*What to produce*
Write out exactly the lines running from the line that includes "Where should I click to: Click the quote" to the end of the data, both ends included, and nothing besides.

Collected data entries
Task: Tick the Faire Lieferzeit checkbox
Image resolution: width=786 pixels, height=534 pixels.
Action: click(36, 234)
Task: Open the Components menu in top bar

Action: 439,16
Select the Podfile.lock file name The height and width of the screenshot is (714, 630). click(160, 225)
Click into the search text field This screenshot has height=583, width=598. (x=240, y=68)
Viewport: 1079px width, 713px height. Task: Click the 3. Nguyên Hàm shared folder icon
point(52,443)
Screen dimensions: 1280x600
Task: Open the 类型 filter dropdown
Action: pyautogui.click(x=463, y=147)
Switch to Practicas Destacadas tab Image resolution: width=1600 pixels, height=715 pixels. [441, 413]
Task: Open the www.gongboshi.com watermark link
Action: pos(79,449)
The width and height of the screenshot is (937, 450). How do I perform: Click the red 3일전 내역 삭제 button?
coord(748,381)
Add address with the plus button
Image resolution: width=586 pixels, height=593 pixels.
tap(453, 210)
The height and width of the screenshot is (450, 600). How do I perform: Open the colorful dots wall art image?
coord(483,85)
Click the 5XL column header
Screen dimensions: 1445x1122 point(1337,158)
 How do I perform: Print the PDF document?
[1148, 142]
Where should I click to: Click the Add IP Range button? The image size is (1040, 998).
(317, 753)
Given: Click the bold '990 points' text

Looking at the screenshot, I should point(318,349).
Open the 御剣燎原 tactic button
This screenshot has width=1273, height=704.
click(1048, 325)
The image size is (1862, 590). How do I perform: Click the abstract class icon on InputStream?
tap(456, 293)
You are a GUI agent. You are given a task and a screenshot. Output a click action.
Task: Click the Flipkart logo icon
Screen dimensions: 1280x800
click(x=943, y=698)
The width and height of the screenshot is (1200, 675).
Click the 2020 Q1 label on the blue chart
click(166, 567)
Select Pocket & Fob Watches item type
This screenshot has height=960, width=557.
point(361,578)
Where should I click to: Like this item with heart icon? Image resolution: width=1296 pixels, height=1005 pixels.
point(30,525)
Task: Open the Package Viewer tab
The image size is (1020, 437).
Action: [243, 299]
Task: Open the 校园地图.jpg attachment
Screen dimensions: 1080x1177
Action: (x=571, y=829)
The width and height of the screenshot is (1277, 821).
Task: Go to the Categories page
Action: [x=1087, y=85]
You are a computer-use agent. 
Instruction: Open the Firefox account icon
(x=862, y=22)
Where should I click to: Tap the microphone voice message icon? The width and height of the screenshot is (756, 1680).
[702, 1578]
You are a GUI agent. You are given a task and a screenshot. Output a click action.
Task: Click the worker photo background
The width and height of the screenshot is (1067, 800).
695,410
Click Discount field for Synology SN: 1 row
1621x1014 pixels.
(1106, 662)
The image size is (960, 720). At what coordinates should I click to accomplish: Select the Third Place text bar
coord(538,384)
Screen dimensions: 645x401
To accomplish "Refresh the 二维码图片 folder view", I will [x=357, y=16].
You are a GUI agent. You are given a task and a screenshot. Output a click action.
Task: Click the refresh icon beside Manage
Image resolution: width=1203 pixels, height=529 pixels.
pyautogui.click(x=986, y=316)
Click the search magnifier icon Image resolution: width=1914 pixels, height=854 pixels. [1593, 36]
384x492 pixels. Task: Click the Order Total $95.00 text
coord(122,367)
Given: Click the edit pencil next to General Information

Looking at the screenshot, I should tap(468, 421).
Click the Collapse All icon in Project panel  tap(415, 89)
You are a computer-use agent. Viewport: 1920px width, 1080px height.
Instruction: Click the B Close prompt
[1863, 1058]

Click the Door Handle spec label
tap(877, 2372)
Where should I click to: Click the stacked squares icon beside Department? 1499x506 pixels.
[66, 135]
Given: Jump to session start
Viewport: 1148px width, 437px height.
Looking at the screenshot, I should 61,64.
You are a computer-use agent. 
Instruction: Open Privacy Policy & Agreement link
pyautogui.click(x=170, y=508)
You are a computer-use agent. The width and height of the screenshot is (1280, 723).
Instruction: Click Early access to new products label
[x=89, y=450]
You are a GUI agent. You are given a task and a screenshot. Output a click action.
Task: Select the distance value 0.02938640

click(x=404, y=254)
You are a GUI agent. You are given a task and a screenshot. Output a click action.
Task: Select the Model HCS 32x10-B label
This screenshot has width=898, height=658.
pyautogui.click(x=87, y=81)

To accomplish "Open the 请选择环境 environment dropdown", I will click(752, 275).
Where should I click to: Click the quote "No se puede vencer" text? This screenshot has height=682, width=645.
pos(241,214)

*Written answer*
Where should I click to: Click the quote "No se puede vencer" text? This screenshot has height=682, width=645.
pos(241,214)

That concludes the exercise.